The Yucatán Peninsula never fails to surprise me, even though I have been visiting the area for almost 30 years.  I always see very beautiful things, such as on my most recent trip to Cuyo, a small fishing village in the neighboring State of Yucatán. It all started from an invitation I received from the actor Fernando Carrera, who, amongst his multiple activities, films for Animal Planet.

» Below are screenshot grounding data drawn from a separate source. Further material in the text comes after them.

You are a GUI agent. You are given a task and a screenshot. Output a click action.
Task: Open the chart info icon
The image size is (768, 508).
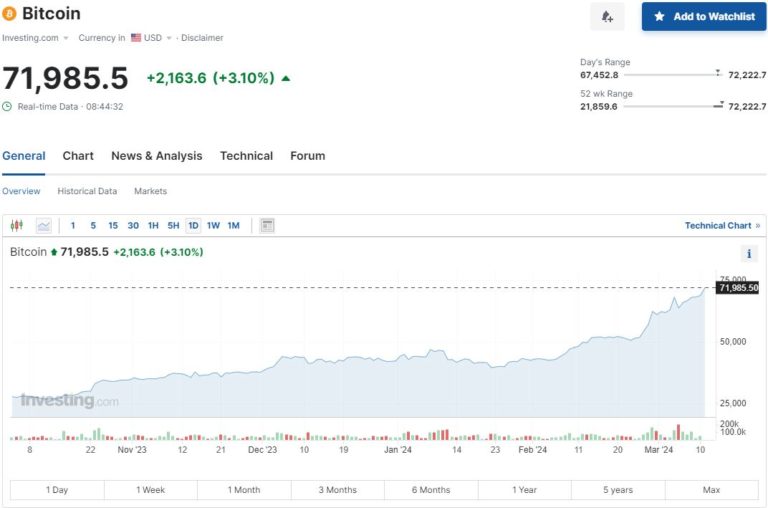point(749,254)
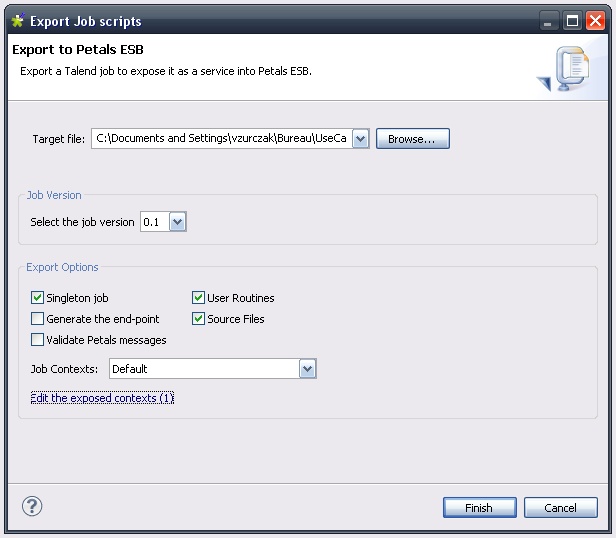Screen dimensions: 616x538
Task: Click the Job Contexts Default field
Action: (x=203, y=369)
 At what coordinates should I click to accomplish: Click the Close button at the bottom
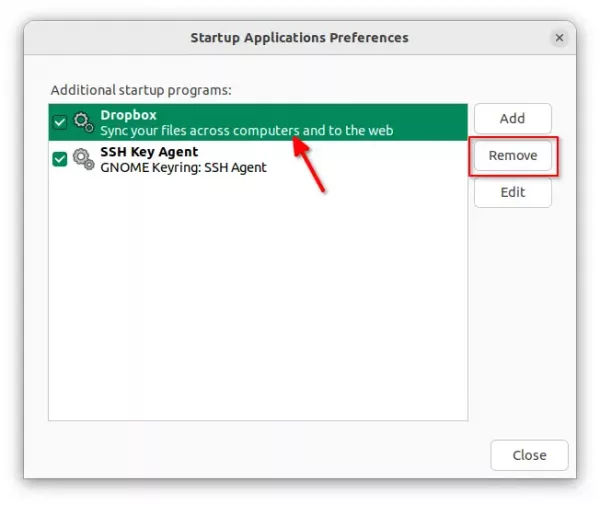tap(529, 455)
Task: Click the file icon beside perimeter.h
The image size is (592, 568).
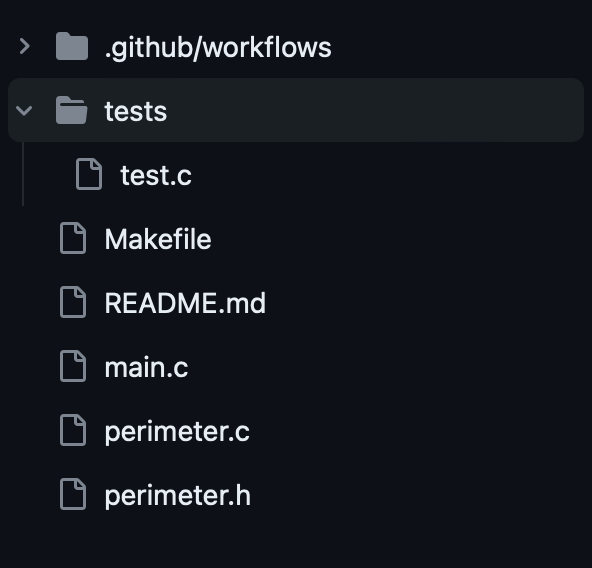Action: coord(73,494)
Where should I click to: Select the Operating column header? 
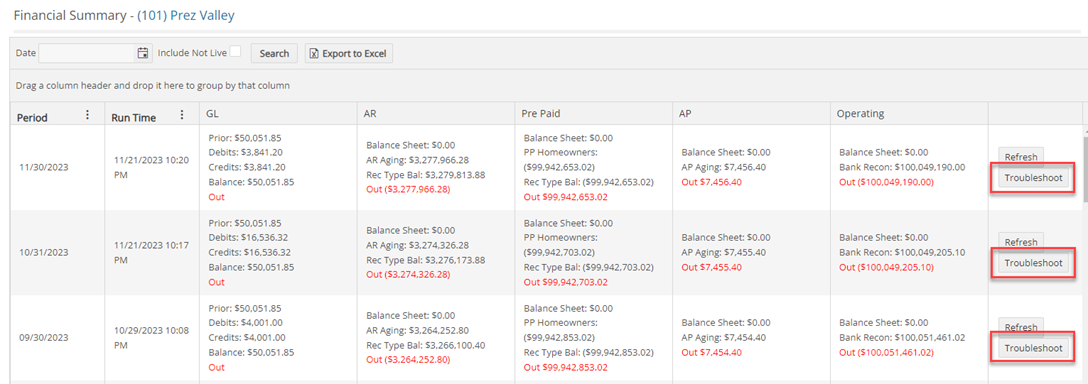point(909,114)
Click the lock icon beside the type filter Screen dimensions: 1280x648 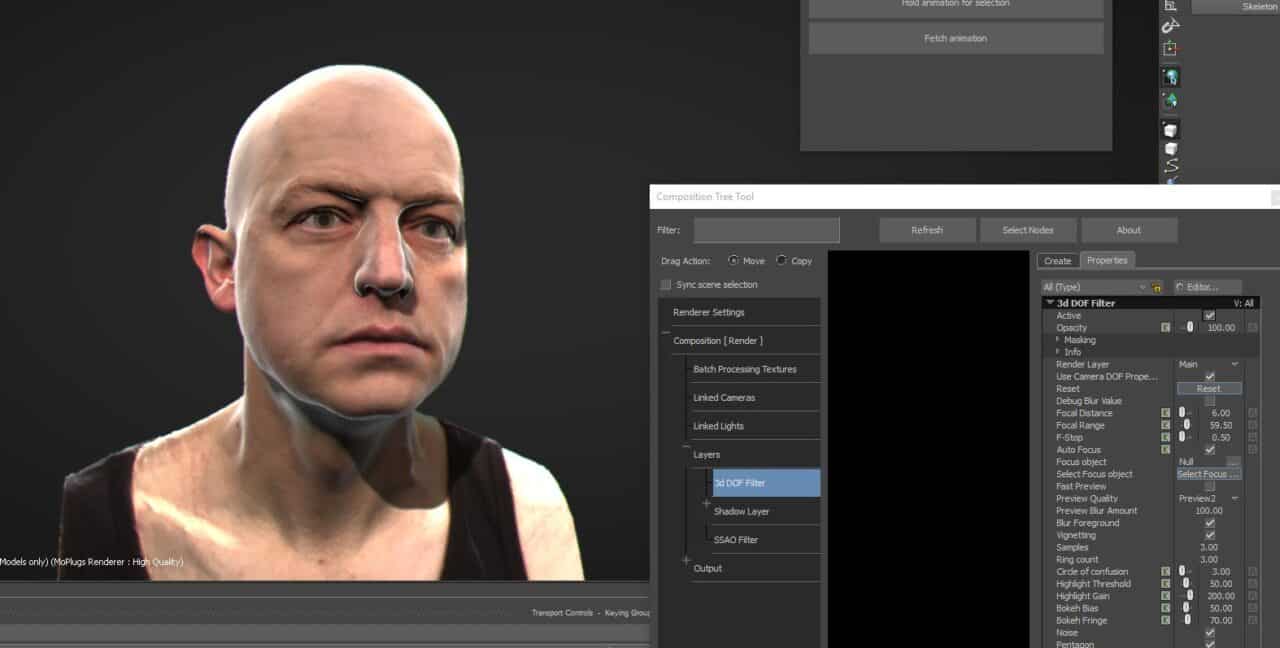click(x=1156, y=287)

Fernando had to write an article about the flamingos of the Yucatán.  So he invited us, the infallible Armando Gasse and me, to accompany him on this beautiful adventure. So, one afternoon, at the beginning of May, we found ourselves traveling along the Federal Highway from Cancun to Mérida, from where we took the turnoff at kilometer 80. And through a network of small roads we arrived at Cuyo, which is practically on the border of the States of Yucatán and Quintana Roo.

 

 

El Cuyo is a small community consisting mostly of people who work at sea.  It is so quiet that when Armando and I arrived at about 9:30 at night, everything was silent and almost nothing was open. We eventually found a cafe that was open, where they proudly served as with the typical dishes of the region, such as papatzules, salbutes, panuchos and the dietetic tacos de lechón, all accompanied by a refreshing coconut horchata drink. With full stomachs and tired bodies, we stayed at a central hotel to await the arrival of Fernando from Mérida, and to try and rest for the few remaining night hours, since we had to get up very early the next morning.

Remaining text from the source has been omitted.